You can either use your mirepoix raw or sautéed in your preferred fat, whether the fat is oil or butter. If you sauté your vegetables, sauté them to the caramelized stage for maximum flavor. This stage is marked by a deep, rich brown color caused by the cooking of the mirepoix's sugars. Salt the vegetables lightly. Using sautéed vegetables is preferable for maximum flavor. It will also add lovely color to your gravy.
In addition, you can sauté other ingredients such as the gizzard and other innards of the turkey. These components have lots of flavor with which you can take advantage of in a gluten free way. It will also help mirror the flavors of your turkey. Chop the meat to a small dice for quicker cooking. Alternatively, you can use these turkey parts for preparing stock.
The next step toward creating your gluten-free turkey gravy is the stock. Basic ingredients will include your mirepoix, either sautéed or raw, and the innards of your turkey. For added flavor, include some parsley, whole peppercorns, and thyme sprigs. If your turkey features other spices such as rosemary, feel free to add a sprig or two of these as well. Cover all the ingredients with water or a gluten-free chicken stock like Swanson.

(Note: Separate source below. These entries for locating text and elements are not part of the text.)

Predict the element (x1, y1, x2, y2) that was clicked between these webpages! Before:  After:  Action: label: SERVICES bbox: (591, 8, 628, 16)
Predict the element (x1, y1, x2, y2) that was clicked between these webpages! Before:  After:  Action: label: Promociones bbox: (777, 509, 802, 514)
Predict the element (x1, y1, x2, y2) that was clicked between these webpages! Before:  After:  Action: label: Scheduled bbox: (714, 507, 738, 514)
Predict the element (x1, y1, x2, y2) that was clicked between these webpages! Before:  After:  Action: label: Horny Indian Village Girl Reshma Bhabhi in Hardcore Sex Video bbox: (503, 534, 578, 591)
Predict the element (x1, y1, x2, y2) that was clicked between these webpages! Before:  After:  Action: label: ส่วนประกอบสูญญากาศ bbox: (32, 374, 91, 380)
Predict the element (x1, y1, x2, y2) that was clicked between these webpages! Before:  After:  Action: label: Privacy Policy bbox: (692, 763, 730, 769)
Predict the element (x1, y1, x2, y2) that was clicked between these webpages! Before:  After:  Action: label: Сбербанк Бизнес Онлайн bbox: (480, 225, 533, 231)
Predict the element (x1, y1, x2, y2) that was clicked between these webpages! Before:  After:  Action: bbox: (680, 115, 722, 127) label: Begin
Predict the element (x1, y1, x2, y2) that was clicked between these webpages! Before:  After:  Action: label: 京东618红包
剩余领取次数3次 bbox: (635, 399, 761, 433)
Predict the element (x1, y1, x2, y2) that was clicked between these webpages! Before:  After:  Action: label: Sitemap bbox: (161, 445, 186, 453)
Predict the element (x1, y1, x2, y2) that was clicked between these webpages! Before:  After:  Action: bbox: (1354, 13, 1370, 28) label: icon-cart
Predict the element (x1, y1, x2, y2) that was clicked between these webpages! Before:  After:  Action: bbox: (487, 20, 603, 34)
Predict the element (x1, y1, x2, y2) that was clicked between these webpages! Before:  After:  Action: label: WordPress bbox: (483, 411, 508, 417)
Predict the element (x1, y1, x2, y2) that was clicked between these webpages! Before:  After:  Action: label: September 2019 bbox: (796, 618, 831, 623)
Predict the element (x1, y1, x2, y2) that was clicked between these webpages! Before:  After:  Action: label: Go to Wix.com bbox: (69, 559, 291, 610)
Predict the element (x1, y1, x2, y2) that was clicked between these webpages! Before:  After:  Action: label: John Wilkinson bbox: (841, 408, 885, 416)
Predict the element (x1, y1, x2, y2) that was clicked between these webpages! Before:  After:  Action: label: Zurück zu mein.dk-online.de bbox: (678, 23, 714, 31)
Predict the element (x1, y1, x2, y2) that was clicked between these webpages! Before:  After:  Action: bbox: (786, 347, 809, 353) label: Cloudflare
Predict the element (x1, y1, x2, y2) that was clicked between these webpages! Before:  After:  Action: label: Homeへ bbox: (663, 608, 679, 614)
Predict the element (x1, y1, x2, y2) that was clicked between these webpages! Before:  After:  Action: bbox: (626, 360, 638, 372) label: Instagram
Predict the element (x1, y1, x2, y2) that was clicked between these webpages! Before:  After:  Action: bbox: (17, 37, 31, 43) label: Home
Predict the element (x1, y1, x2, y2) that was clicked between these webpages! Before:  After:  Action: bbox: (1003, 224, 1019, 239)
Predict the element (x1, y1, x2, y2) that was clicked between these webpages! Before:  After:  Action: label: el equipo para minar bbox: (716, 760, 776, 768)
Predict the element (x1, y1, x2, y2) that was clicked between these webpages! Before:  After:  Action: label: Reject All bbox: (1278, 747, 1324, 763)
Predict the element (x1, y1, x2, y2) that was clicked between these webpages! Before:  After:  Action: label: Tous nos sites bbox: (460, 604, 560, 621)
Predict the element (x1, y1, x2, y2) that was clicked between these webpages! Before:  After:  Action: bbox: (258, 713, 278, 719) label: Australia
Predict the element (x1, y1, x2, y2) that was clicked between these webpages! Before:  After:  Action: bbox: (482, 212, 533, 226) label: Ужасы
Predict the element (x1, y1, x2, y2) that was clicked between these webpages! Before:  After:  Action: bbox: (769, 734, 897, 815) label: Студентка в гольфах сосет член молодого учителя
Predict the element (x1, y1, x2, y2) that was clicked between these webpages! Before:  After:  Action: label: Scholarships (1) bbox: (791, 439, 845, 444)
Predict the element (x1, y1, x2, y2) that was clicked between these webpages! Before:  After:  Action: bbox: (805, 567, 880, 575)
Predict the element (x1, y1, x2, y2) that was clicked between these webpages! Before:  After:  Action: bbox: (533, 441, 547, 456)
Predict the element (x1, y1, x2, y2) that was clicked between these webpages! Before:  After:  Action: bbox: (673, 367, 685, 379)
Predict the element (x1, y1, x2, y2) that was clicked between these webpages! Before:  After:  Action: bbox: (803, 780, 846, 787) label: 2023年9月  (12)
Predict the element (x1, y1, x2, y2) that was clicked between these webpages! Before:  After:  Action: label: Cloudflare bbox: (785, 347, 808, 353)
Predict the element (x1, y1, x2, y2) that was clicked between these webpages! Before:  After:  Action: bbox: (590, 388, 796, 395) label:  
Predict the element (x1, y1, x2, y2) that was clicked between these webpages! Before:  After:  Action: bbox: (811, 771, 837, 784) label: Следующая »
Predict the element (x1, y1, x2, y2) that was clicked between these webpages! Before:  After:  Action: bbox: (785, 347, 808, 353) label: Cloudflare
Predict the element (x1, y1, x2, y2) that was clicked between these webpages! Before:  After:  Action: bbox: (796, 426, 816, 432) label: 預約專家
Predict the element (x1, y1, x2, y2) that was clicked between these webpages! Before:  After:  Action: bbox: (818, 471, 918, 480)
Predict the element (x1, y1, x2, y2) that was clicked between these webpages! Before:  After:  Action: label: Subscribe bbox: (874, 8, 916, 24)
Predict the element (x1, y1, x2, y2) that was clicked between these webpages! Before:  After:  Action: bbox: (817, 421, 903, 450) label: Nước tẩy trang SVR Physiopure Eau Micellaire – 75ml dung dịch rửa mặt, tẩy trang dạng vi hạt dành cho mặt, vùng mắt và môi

Generally, the larger your vegetable pieces, the longer your stock needs to simmer for peak flavor. If you use a slow cooker for your stock, you can extract the most flavor from your ingredients. For poultry based gravy recipes, plan on 4 to 6 hours at the high setting. You can also let your stock simmer on the stove as your turkey cooks. If you have leftovers, you can freeze them and use them for other recipes.
Finishing the Gravy
After the appropriate amount of simmering, strain your stock through cheesecloth, making sure to squeeze the last bit of flavor from the ingredients. Then, place the strained stock in a 3-quart pan. You can throw in additional chopped parsley and thyme for a more flavorful gravy.While your turkey cooks, you should baste it with water or your prepared stock to seal in the juices. The drippings form the last ingredient of your turkey gravy. When the turkey is ready, remove it from the oven and place it on a cooking rack. Strain the drippings from your roaster and add them to your stock base.
The Final Product
This is where your gluten-free turkey recipe finally comes together. Continue to reduce the strained drippings and stock mixture. This helps concentrate flavors, giving your turkey gravy that welcome zing by increasing the intensity of flavors.
If you prefer a thicker gravy, cornstarch or xantham gum will suffice. Mix a tablespoon or two with some cold water. Then, simply add either ingredient to your reduced sauce base. You may want to let the gravy simmer for a few moments to thicken. You can then adjust your gravy for taste, adding salt and pepper as necessary. For a more tasty gravy, remove the meat from the gizzard and add it to your finished sauce.
Gravy is often as important as the turkey when it comes to a special meal. Making your own stock and gravy will make for a spectacular addition to your Thanksgiving meal.